Good content supplies a demand:Just like the world’s markets, information is suffering from supply and demand. the simplest content is that which does the simplest job of supplying the most important demand. it’d take the shape of an XKCD comic that’s supplying nerd jokes to an outsized group of technologists or it’d be a Wikipedia article that explains to the planet the definition of Web 2.0. It are often a video, an image, a sound, or text, but it must supply a requirement so as to be considered good content.
Good content is linkable:From an SEO perspective, there’s no difference between the simplest and worst content on the web if it’s not linkable. If people can’t link thereto , search engines are going to be impossible to rank it, and as a result the content won’t drive traffic to the given website. Unfortunately, this happens tons more often than one might think. a couple of samples of this include: AJAX-powered image slide shows, content only accessible after logging in, and content that cannot be reproduced or shared. Content that does not supply a requirement or isn’t linkable is bad within the eyes of the search engines—and presumably some people, too.

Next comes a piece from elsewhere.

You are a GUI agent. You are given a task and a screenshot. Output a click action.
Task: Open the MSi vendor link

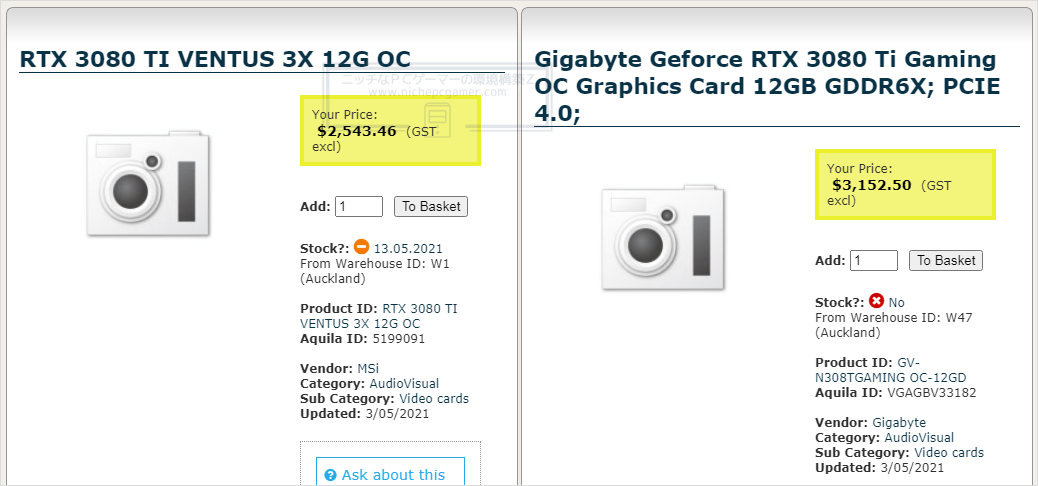point(368,368)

From: a visible Guide to Keyword Targeting & On-Page SEO
Title TagTitle tags are the second most vital on-page factor for SEO, after content. you’ll read more information about title tags here.
URLAlong with smart internal linking, SEOs should confirm that the category hierarchy of the given website is reflected in URLs.
The following may be a exemplar of URL structure:
http://www.example.org/games/video-game-history
This URL clearly shows the hierarchy of the knowledge on the page (history because it pertains to video games within the context of games in general). This information is employed to work out the relevancy of a given website by the search engines. thanks to the hierarchy, the engines can deduce that the page likely doesn’t pertain to history generally but rather thereto of the history of video games. This makes it a perfect candidate for search results associated with computer game history. All of this information are often speculated on without even wanting to process the content on the page.
The following may be a bad example of URL structure:
http://www.imdb.com/title/tt0468569
Unlike the primary example, this URL doesn’t reflect the knowledge hierarchy of the web site . Search engines can see that the given page relates to titles (/title/) and is on the IMDB domain but cannot determine what the page is about. The regard to “tt0468569” doesn’t directly infer anything that an internet surfer is probably going to look for. this suggests that the knowledge provided by the URL is of little or no value to look engines.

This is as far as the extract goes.